Faute pour M. [E] [I] de prouver une quelconque faute commise par M. [J] ou la SCP [J] et [J]-[M], ses demandes sont toutes mal fondées et doivent être rejetées.
— Sur les demandes reconventionnelles de Me [J] ou la SCP [J] et [J]-[M]
M. [J] ou la SCP [J] et [J]-[M] soutiennent que l’attitude de M. [I] leur a causé un préjudice moral expliquant que celui-ci a engagé une action avec une légèreté blâmable et qu’il a abusé du droit d’ester en justice.
L’exercice d’une action en justice de même que la défense à une telle action constitue en principe un droit et ne dégénère en abus pouvant donner lieu à l’octroi de dommages-intérêts que lorsqu’est caractérisée une faute en lien de causalité directe avec un préjudice.
En l’espèce, un tel comportement de la part de l’appelant n’est pas caractérisé ni en première instance ni en appel. De plus, les intimés ne justifient pas du préjudice moral qu’ils invoquent. Leur demande de dommages et intérêts pour préjudice moral doit donc être rejetée, le jugement étant infirmé tant s’agissant de la somme allouée au titre d’un préjudice moral que d’une amende civile.

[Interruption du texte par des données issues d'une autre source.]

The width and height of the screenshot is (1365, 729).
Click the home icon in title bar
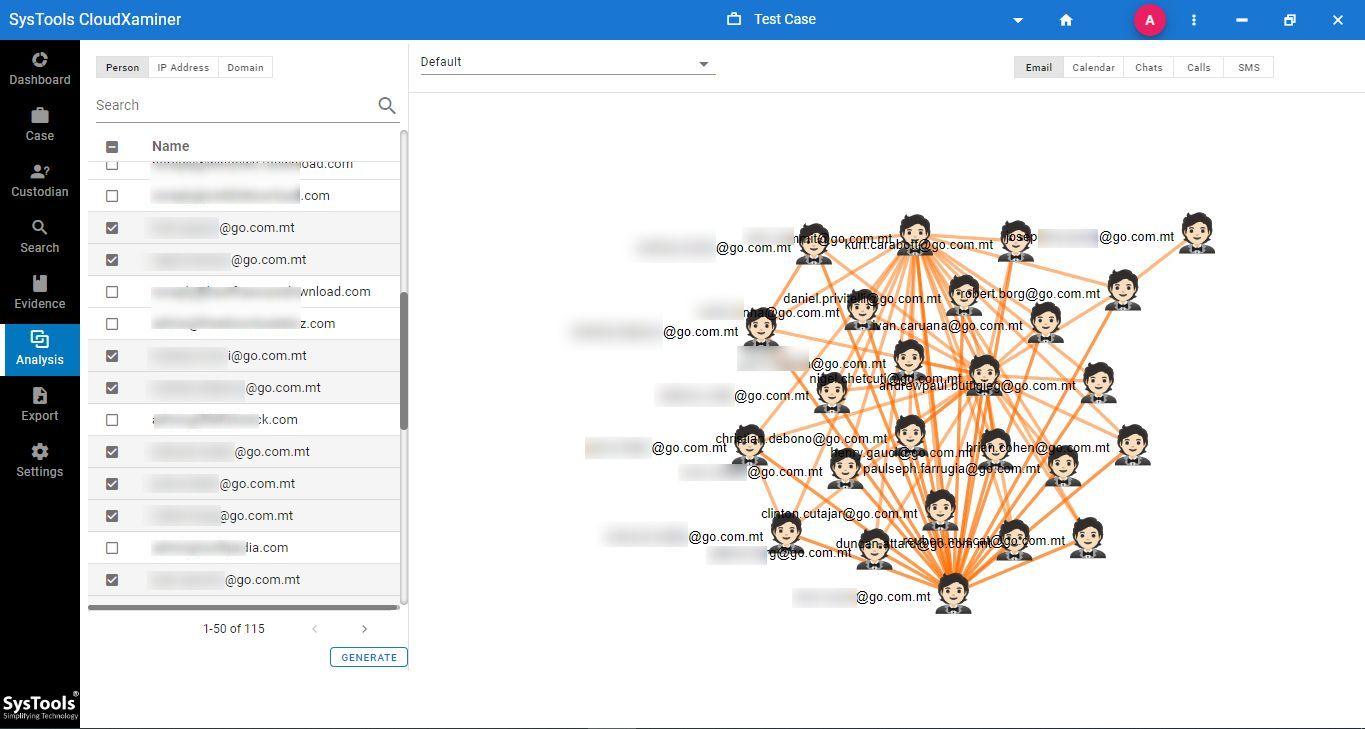coord(1066,20)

— Sur les frais de procédure et les dépens
M. [E] [I], qui succombe principalement en son recours, doit être condamné aux dépens d’appel lesquels pourront être recouvrés selon les modalités prévues par l’article 699 du code de procédure civile. Il versera en outre une indemnité de procédure selon les modalités fixées au dispositif de la présente décision, le jugement étant confirmé s’agissant des dépens de première instance et des sommes allouées au titre de l’article 700 du code de procédure civile.
PAR CES MOTIFS,
La cour statuant par arrêt contradictoire, dans les limites de sa saisine,
Déclare M. [E] [I] irrecevable en ses demandes de réformation de l’ordonnance d’incident du 14 janvier 2025 ;
Déclare les demandes de M. [I] dirigées contre Me [W] [J]-[M] irrecevables ;
Confirme le jugement en ce qu’il a reçu Me [C] ès qualités de mandataire de l’indivision successorale en son intervention volontaire et s’agissant des dépens et des sommes allouées au titre de l’article 700 du code de procédure civile ;
Infirme le jugement en ses autres dispositions soumises à la cour ;
Statuant à nouveau des chefs infirmés ;
Déclare M. [E] [I], agissant en son nom personnel, recevable en ses demandes dirigées à l’encontre de M. [J] et la SCP [J] et [J]-[M] ;
Déboute M. [E] [I] de toutes ses prétentions ;
Déboute M. [J] et la SCP [J] et [J]-[M] de leur demande de dommages et intérêts pour préjudice moral ;
Dit n’y avoir lieu au prononcé d’une amende civile ;
Condamne M. [E] [I] aux dépens d’appel sous le bénéfice des dispositions prévues par l’article 699 du code de procédure civile ;
Condamne M. [E] [I] à payer à M. [J] et la SCP [J] et [J]-[M] la somme totale de 6 000 euros au titre de l’article 700 du code de procédure civile ;
Condamne M. [E] [I] à payer à Me [C] ès qualités de mandataire successoral de la succession de [F] [I] épouse [H] la somme de 2 000 euros au titre de l’article 700 du code de procédure civile.